Native advertising—a short-hand term for the blending of advertisements with news, entertainment, and other editorial content—comes in a variety of shapes and sizes, examples of which can be seen in any publishing medium. Native advertising’s popularity is unsurprising: brands are promised new and fluid ways to reach readers without disrupting their regular engagement with the product, and publishers have new ways to monetize their products. But what brands and publishers may call a boon, the Federal Trade Commission may not. More flexible digital mediums give brands and publishers the ability to experiment with new types of sponsorship that can potentially upend what consumers recognize as advertising. On December 4th, the Federal Trade Commission hosted a workshop to explore industry and practical viewpoints on the so-called “blurred lines” of native advertising. The prevailing questions of the day were, “Does this practice need to be specifically regulated, and if so, what are the best ways to do it?”  

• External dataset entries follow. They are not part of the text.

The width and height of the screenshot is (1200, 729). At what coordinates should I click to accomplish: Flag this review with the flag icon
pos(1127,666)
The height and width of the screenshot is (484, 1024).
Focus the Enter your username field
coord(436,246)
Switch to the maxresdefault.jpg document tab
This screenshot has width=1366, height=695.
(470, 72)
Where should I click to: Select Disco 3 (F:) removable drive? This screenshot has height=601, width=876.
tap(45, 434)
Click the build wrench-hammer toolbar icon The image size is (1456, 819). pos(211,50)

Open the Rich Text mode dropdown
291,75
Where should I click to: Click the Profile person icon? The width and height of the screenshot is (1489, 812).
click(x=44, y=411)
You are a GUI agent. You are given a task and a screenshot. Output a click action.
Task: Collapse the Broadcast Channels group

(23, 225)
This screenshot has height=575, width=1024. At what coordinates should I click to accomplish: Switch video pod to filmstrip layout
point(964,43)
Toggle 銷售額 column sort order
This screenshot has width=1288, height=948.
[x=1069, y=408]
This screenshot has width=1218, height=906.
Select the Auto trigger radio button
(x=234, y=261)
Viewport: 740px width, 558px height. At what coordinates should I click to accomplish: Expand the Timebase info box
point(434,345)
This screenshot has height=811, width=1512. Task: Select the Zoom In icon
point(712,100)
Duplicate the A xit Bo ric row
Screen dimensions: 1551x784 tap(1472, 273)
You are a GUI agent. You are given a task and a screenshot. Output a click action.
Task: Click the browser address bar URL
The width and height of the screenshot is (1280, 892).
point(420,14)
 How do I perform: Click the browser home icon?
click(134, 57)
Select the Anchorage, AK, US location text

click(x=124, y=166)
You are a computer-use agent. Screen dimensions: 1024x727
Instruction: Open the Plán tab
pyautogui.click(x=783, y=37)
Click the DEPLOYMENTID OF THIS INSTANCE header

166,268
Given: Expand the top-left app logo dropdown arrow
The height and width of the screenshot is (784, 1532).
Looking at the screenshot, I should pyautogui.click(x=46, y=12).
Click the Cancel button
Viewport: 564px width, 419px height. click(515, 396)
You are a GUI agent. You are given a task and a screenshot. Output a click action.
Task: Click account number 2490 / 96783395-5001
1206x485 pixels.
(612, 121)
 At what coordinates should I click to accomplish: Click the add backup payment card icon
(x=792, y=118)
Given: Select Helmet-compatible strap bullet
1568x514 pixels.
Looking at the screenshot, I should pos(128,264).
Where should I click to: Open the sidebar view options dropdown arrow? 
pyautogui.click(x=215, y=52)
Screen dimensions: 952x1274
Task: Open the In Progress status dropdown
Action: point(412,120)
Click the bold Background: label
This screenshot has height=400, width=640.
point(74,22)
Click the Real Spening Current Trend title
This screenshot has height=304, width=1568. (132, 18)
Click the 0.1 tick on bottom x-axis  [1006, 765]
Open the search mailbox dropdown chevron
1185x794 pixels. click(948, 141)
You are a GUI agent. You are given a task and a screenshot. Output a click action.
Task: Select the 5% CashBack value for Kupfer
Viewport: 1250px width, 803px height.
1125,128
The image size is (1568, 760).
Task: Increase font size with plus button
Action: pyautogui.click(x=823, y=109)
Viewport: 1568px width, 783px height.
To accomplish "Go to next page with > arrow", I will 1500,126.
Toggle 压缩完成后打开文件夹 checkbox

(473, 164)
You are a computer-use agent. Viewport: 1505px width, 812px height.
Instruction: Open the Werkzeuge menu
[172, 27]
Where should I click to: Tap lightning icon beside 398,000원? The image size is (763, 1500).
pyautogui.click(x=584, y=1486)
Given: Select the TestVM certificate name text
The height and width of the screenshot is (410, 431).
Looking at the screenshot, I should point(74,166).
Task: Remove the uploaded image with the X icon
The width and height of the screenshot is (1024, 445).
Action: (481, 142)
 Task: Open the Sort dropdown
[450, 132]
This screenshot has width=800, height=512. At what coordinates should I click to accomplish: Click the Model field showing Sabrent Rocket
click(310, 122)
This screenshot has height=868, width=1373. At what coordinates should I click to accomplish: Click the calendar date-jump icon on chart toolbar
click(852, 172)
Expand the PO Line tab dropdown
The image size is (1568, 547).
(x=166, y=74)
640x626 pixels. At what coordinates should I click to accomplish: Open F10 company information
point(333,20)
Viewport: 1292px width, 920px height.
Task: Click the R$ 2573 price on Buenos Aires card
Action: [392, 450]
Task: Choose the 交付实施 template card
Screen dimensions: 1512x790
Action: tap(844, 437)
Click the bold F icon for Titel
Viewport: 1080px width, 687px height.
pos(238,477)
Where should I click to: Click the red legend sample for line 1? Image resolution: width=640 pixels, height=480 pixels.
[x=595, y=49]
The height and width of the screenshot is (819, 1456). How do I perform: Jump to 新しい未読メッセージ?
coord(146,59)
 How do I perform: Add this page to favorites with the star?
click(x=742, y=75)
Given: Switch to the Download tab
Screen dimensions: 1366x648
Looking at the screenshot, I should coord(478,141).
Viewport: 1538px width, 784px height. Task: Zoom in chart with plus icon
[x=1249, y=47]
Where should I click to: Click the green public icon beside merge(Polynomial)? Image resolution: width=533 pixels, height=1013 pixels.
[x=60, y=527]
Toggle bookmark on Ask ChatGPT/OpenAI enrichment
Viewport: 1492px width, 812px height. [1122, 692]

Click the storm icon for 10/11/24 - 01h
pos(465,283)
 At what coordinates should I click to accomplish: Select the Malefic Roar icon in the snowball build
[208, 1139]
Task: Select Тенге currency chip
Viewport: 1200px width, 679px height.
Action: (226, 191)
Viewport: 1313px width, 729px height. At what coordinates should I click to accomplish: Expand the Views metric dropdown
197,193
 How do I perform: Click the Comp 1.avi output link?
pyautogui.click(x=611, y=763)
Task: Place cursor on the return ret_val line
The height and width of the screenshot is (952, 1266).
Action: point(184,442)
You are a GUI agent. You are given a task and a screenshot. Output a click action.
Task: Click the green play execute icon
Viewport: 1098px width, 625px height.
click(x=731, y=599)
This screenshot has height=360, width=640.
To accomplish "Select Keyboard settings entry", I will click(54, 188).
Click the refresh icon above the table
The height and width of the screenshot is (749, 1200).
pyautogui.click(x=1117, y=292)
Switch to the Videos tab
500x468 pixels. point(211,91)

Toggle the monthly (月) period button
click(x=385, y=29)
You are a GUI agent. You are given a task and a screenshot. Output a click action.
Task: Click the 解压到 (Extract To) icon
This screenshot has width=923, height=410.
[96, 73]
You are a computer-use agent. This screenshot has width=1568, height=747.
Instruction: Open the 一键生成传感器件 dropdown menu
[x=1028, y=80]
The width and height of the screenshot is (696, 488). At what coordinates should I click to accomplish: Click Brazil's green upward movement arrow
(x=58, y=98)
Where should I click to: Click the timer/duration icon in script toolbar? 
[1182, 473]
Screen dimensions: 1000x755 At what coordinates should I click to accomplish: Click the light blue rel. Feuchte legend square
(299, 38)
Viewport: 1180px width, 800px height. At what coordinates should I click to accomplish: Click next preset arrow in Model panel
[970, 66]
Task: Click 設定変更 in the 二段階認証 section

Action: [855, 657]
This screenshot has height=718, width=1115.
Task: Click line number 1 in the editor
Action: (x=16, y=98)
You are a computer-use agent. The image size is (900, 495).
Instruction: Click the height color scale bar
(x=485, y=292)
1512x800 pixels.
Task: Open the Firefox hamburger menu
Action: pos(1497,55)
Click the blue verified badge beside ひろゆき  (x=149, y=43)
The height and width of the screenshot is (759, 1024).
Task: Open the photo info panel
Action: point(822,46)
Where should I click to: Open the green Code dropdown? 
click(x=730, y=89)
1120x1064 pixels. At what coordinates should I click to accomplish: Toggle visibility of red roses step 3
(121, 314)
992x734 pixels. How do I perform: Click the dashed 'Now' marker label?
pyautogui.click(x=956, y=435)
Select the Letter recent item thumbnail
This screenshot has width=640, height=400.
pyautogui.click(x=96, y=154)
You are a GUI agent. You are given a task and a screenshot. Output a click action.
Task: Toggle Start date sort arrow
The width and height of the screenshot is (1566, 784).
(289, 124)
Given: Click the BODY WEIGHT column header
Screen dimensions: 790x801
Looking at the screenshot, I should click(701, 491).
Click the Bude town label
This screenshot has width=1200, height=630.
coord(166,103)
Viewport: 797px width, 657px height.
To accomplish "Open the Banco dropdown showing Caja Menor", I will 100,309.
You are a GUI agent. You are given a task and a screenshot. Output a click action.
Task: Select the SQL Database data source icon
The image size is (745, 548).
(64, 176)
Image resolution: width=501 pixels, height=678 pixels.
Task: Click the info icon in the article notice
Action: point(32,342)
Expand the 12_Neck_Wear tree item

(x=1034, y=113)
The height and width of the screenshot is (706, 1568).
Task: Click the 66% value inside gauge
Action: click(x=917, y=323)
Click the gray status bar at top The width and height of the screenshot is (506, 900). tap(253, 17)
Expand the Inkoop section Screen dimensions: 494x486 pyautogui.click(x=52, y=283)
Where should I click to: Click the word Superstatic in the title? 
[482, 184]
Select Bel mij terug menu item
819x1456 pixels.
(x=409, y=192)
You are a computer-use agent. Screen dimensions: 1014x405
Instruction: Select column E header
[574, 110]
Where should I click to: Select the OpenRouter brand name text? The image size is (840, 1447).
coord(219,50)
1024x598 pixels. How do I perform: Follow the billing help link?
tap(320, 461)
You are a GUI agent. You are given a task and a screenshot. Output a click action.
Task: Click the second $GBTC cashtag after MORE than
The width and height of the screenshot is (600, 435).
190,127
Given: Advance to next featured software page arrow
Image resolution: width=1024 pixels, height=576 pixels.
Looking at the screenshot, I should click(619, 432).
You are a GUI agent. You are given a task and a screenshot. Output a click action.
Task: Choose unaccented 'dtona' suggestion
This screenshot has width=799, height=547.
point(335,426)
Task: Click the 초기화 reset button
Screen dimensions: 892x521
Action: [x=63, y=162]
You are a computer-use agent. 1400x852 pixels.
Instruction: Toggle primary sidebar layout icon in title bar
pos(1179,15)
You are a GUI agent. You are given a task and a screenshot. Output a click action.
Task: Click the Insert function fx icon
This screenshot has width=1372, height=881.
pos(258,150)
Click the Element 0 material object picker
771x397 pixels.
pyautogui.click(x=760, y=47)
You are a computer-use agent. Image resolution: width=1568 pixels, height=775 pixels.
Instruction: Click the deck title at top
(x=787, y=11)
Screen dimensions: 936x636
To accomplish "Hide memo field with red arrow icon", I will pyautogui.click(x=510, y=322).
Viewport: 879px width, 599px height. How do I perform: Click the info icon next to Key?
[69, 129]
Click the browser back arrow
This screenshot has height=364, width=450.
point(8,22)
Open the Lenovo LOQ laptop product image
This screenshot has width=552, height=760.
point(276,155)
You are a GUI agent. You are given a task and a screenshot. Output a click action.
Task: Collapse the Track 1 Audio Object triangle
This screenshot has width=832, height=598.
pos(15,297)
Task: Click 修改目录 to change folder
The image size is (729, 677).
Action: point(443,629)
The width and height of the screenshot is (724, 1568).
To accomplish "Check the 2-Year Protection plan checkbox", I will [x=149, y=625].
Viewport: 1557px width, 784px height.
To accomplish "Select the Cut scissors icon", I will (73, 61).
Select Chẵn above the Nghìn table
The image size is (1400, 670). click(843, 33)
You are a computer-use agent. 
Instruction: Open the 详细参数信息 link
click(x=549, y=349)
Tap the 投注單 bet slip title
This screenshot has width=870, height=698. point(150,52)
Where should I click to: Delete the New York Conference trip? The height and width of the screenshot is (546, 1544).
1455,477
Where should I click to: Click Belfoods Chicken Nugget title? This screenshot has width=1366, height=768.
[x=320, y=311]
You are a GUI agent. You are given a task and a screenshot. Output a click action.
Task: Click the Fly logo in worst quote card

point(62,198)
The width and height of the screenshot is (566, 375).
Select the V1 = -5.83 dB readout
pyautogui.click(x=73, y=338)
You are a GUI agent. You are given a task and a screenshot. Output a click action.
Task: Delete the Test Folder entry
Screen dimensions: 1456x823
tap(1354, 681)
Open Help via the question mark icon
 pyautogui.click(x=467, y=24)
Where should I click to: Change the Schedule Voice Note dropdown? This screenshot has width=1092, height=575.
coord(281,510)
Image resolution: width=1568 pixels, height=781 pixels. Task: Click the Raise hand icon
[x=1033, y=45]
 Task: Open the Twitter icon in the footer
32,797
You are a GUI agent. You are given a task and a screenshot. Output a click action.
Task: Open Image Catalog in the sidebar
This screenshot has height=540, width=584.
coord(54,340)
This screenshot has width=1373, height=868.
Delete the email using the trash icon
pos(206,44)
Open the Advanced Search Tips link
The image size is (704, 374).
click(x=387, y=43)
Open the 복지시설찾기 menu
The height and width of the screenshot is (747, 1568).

Although simple in its mandate, the workshop uncovered no cure-all. In fact, not all could quite agree on the problem. At the end of the day, it was clear that regulating such diverse varieties of native advertising may prove difficult, as the infinite styles seem only to be limited by brand and publisher creativity. According to some industry viewpoints expressed throughout the workshop, native advertising is, to a certain extent, self-regulating. The theory goes that publishers cultivate trust from readers, and they risk alienating readers when they abuse that trust by deceptively inducing the reader to read advertising content framed as their editorial content. Indeed, this trust-principle is prevalent in self-regulatory guidelines published by two industry groups, the American Society of Magazine Editors (ASME) and the Interactive Advertising Bureau (IAB). The ASME Guidelines for Editors and Publishers outlines specific best practices for print and digital publishers, but the guidance can be distilled to the paramount directive: “no fooling the reader.” Also released on the same day as the FTC workshop was the IAB’s Native Advertising Playbook. The Playbook distinguishes between six specific types of native advertisements: In-Feed Units, Paid Search Units, Recommendation Widgets, Promoted Listings, In-Ad with Native Element Units, Custom/“Can’t Be Contained.” However, unable to promote a one-size-fits-all disclosure mechanism to all six types of native ads, the IAB instead demands adherence to the “core principle that regardless of context, a reasonable consumer should be able to distinguish between what is a paid native advertising unit vs. what is publisher editorial content.”

While most at the workshop did seem to agree that deceiving readers by failing to label advertising was both illegal under Section 5 of the FTC Act and ethically problematic under journalistic standards, the nuanced questions proved more vexing. The following are just a few of the unanswered questions addressed by panelists throughout the workshop:

  • What level of brand involvement—both in the context surrounding the writing of the article and in the choosing or drafting of the actual content of the article—constitutes advertising and requires labeling?
  • If content does require labeling, what is the best way to signal advertising content to the reader?
    • What graphical schemes best visually separate advertising content from editorial content?
    • What words or phrases, such as “Sponsored By,” “Brought to You By,” or “Generated by,” most clearly describe to readers the brand-publisher relationship?

TIP: Brands and publishers risk deceiving consumers when a brand significantly influences content and the content is not accurately labeled. The FTC and the NAD will continue to analyze these fact-specific problems on a case-by-case basis, and the convening of the December workshop illustrates that the FTC will continue to scrutinize deceptive native advertising practices.